Doch es handelt sich, ihr habt das bereits messerscharf geschlossen, um ein Mädchen. Also werfe ich den Schirm jetzt in die Rabatten. Dann müssen die Klamotten zu Michelin-Männchen- Ringen über den Knöcheln zusammengeschoben werden, während meine Tochter abwechselnd „Schnella!“, „Iiih, kalt!“ oder „Bäääh, nass!“ brüllt.

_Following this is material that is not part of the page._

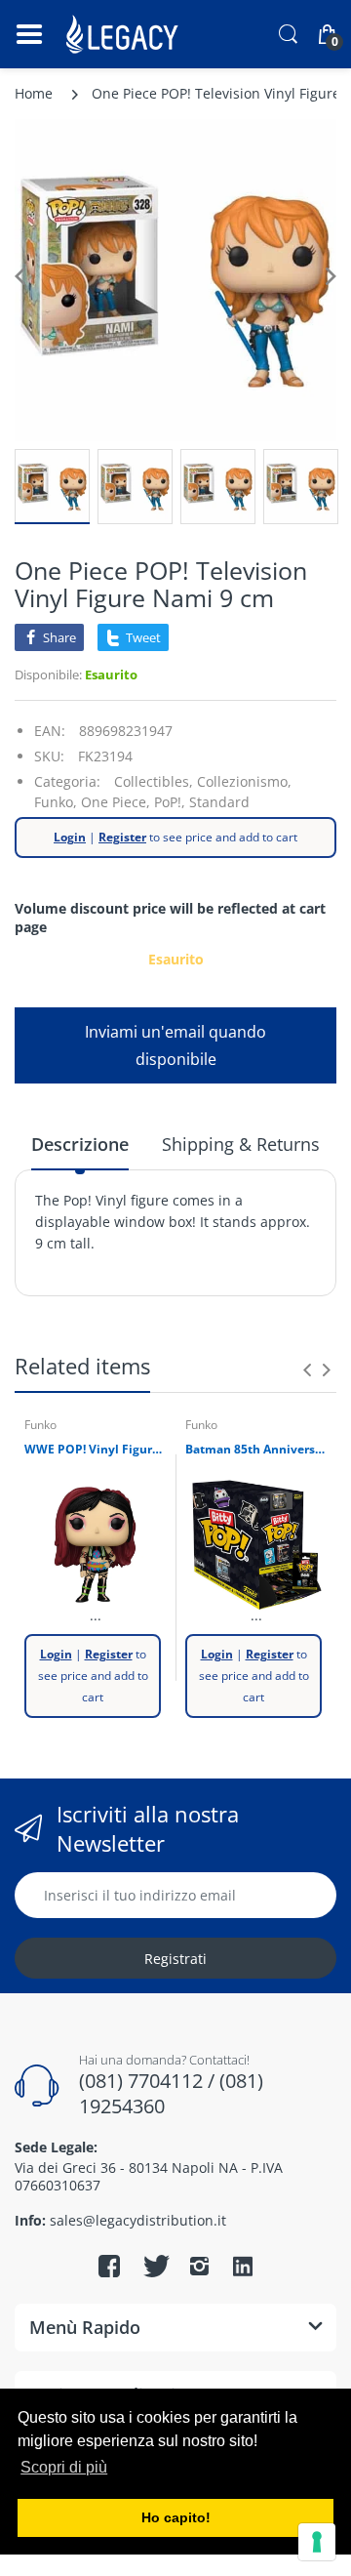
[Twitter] (154, 2265)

So weit der simple Teil. Nun geht es an die Akrobatik. Kürzlich las ich etwas über die kompli- ziertesten Yoga-Positionen, die sich nur mit großer mentaler Stärke bewältigen lassen. Sie heißen etwa „schlafende Schildkröte“ oder „verletzter Pfau“. Ich würde die Position, in die ich mich nun begeben muss, als „wackelnden Truthahn“ bezeichnen, denn auch Truthähne wirken immer so, als würden sie jeden Moment das Gleichgewicht verlieren. Puten kippen nur deshalb nicht um, weil sie kein mopperndes Kita-Kind balancieren müssen –in dem Bemühen, dass der Pipistrahl weder Kleider-Wülste noch die Füße der Beteiligten bekleckert. Doch so sicher wie das Marmeladenbrot auf dem frisch gewaschenen Kleidchen landet (ein weiteres Gesetz), trifft er erst die einen, dann die anderen. Wie ein guter Rasensprenger.
Bis auf neulich. Den Park und das Schickimicki-Café bei uns an der Ecke hatten wir schon passiert. Beinah waren wir zu Hause, als nichts mehr ging. Blitzschnell riss ich den neuen Regenoverall runter und hielt Martha über ein Gullygitter. Sie pieselte, und ich stellte triumphierend fest, dass meine Schuhe trocken geblieben waren – so trocken wie das im Niesel halt möglich ist. Offenbar hatte ich endlich den, nun ja, Bogen raus! Dann zog ich den Overall hoch und ... in der Kapuze war ein See. Ich konnte Martha gerade noch davon abhalten, sie aufzusetzen. Während ich das Ding verstohlen umstülpte, damit die Sauerei ablaufen konnte, lobte ich mich im Stillen für meine mentale Stärke, dem Schreianfall wider-standen zu haben. Ich schwor, derart praktische Overalls in die Kleidersammlung zu geben – und freute mich auf den sicheren Nobelpreis. Denn dass die Pipigesetze nicht vom Menschen außer Kraft gesetzt werden können, wäre ja nun zweifelsfrei bewiesen.